━━ Exercise data

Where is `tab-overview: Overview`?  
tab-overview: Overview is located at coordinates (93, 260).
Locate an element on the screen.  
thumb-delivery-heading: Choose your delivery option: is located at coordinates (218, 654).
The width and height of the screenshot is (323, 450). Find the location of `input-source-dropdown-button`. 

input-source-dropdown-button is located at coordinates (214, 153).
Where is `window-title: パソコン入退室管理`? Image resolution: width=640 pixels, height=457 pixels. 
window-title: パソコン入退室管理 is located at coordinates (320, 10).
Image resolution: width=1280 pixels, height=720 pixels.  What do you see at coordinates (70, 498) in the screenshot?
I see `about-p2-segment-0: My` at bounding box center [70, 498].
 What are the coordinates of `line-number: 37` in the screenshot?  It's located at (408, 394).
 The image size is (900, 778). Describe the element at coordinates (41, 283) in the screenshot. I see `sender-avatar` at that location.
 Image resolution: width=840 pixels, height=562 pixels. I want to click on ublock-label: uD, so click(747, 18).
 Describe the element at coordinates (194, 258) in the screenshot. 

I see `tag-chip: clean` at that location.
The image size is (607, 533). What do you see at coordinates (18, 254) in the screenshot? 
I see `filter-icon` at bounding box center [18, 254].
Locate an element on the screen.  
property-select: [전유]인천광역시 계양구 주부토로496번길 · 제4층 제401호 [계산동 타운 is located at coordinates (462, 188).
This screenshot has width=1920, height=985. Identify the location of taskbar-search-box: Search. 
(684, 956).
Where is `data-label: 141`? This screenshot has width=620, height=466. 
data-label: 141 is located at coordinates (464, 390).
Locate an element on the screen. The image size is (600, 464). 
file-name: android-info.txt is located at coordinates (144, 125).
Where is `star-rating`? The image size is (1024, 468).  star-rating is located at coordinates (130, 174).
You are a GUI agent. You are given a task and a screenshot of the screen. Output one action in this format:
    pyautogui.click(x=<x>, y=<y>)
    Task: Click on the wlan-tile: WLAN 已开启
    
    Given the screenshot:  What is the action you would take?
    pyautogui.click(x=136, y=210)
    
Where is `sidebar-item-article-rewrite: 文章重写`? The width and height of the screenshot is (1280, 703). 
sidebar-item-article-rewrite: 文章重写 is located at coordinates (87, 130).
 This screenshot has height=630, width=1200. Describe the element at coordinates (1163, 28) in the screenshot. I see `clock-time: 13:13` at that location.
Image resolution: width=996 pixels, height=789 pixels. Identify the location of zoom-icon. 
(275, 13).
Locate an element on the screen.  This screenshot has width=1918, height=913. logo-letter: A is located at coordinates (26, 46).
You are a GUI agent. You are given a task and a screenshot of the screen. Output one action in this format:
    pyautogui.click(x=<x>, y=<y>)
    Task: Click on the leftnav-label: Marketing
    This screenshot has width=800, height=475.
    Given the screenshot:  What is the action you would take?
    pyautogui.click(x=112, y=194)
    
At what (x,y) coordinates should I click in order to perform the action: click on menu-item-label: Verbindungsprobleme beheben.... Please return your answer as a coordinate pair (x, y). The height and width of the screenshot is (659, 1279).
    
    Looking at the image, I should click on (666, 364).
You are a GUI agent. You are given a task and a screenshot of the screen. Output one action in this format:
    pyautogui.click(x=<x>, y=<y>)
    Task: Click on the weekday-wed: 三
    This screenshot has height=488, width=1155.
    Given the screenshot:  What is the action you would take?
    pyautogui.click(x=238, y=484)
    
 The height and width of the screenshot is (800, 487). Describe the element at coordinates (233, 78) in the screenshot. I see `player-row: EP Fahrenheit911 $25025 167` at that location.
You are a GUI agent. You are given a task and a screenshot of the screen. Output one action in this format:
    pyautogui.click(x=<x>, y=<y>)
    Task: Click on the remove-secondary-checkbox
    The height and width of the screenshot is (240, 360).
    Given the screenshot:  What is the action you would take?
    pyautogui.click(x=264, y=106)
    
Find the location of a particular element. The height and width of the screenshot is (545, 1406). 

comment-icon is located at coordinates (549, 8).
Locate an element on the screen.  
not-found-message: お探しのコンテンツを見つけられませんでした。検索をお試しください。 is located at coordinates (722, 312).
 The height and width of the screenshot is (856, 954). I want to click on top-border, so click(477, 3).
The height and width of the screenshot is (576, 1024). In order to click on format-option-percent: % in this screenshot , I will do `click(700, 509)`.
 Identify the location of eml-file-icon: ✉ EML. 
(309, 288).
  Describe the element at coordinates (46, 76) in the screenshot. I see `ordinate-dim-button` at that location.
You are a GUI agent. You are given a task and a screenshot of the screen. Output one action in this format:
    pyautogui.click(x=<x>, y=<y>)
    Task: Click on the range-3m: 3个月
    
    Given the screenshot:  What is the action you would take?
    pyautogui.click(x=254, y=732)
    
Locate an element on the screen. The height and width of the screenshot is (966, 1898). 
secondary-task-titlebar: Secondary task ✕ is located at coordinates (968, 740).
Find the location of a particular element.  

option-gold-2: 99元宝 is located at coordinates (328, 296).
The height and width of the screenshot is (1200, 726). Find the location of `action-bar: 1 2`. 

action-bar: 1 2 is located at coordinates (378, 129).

━━━━

The task >> Reproduce every one of the records above verbatim, line for line, without altering any character.

Output for this task >>
Where is `tab-overview: Overview`?  
tab-overview: Overview is located at coordinates (93, 260).
Locate an element on the screen.  
thumb-delivery-heading: Choose your delivery option: is located at coordinates (218, 654).
The width and height of the screenshot is (323, 450). Find the location of `input-source-dropdown-button`. 

input-source-dropdown-button is located at coordinates (214, 153).
Where is `window-title: パソコン入退室管理`? Image resolution: width=640 pixels, height=457 pixels. 
window-title: パソコン入退室管理 is located at coordinates (320, 10).
Image resolution: width=1280 pixels, height=720 pixels.  What do you see at coordinates (70, 498) in the screenshot?
I see `about-p2-segment-0: My` at bounding box center [70, 498].
 What are the coordinates of `line-number: 37` in the screenshot?  It's located at (408, 394).
 The image size is (900, 778). Describe the element at coordinates (41, 283) in the screenshot. I see `sender-avatar` at that location.
 Image resolution: width=840 pixels, height=562 pixels. I want to click on ublock-label: uD, so click(747, 18).
 Describe the element at coordinates (194, 258) in the screenshot. 

I see `tag-chip: clean` at that location.
The image size is (607, 533). What do you see at coordinates (18, 254) in the screenshot? 
I see `filter-icon` at bounding box center [18, 254].
Locate an element on the screen.  
property-select: [전유]인천광역시 계양구 주부토로496번길 · 제4층 제401호 [계산동 타운 is located at coordinates (462, 188).
This screenshot has width=1920, height=985. Identify the location of taskbar-search-box: Search. 
(684, 956).
Where is `data-label: 141`? This screenshot has width=620, height=466. 
data-label: 141 is located at coordinates (464, 390).
Locate an element on the screen. The image size is (600, 464). 
file-name: android-info.txt is located at coordinates (144, 125).
Where is `star-rating`? The image size is (1024, 468).  star-rating is located at coordinates (130, 174).
You are a GUI agent. You are given a task and a screenshot of the screen. Output one action in this format:
    pyautogui.click(x=<x>, y=<y>)
    Task: Click on the wlan-tile: WLAN 已开启
    
    Given the screenshot:  What is the action you would take?
    pyautogui.click(x=136, y=210)
    
Where is `sidebar-item-article-rewrite: 文章重写`? The width and height of the screenshot is (1280, 703). 
sidebar-item-article-rewrite: 文章重写 is located at coordinates (87, 130).
 This screenshot has height=630, width=1200. Describe the element at coordinates (1163, 28) in the screenshot. I see `clock-time: 13:13` at that location.
Image resolution: width=996 pixels, height=789 pixels. Identify the location of zoom-icon. 
(275, 13).
Locate an element on the screen.  This screenshot has width=1918, height=913. logo-letter: A is located at coordinates (26, 46).
You are a GUI agent. You are given a task and a screenshot of the screen. Output one action in this format:
    pyautogui.click(x=<x>, y=<y>)
    Task: Click on the leftnav-label: Marketing
    This screenshot has width=800, height=475.
    Given the screenshot:  What is the action you would take?
    pyautogui.click(x=112, y=194)
    
At what (x,y) coordinates should I click in order to perform the action: click on menu-item-label: Verbindungsprobleme beheben.... Please return your answer as a coordinate pair (x, y). The height and width of the screenshot is (659, 1279).
    
    Looking at the image, I should click on (666, 364).
You are a GUI agent. You are given a task and a screenshot of the screen. Output one action in this format:
    pyautogui.click(x=<x>, y=<y>)
    Task: Click on the weekday-wed: 三
    This screenshot has height=488, width=1155.
    Given the screenshot:  What is the action you would take?
    pyautogui.click(x=238, y=484)
    
 The height and width of the screenshot is (800, 487). Describe the element at coordinates (233, 78) in the screenshot. I see `player-row: EP Fahrenheit911 $25025 167` at that location.
You are a GUI agent. You are given a task and a screenshot of the screen. Output one action in this format:
    pyautogui.click(x=<x>, y=<y>)
    Task: Click on the remove-secondary-checkbox
    The height and width of the screenshot is (240, 360).
    Given the screenshot:  What is the action you would take?
    pyautogui.click(x=264, y=106)
    
Find the location of a particular element. The height and width of the screenshot is (545, 1406). 

comment-icon is located at coordinates (549, 8).
Locate an element on the screen.  
not-found-message: お探しのコンテンツを見つけられませんでした。検索をお試しください。 is located at coordinates (722, 312).
 The height and width of the screenshot is (856, 954). I want to click on top-border, so click(477, 3).
The height and width of the screenshot is (576, 1024). In order to click on format-option-percent: % in this screenshot , I will do `click(700, 509)`.
 Identify the location of eml-file-icon: ✉ EML. 
(309, 288).
  Describe the element at coordinates (46, 76) in the screenshot. I see `ordinate-dim-button` at that location.
You are a GUI agent. You are given a task and a screenshot of the screen. Output one action in this format:
    pyautogui.click(x=<x>, y=<y>)
    Task: Click on the range-3m: 3个月
    
    Given the screenshot:  What is the action you would take?
    pyautogui.click(x=254, y=732)
    
Locate an element on the screen. The height and width of the screenshot is (966, 1898). 
secondary-task-titlebar: Secondary task ✕ is located at coordinates (968, 740).
Find the location of a particular element.  

option-gold-2: 99元宝 is located at coordinates (328, 296).
The height and width of the screenshot is (1200, 726). Find the location of `action-bar: 1 2`. 

action-bar: 1 2 is located at coordinates (378, 129).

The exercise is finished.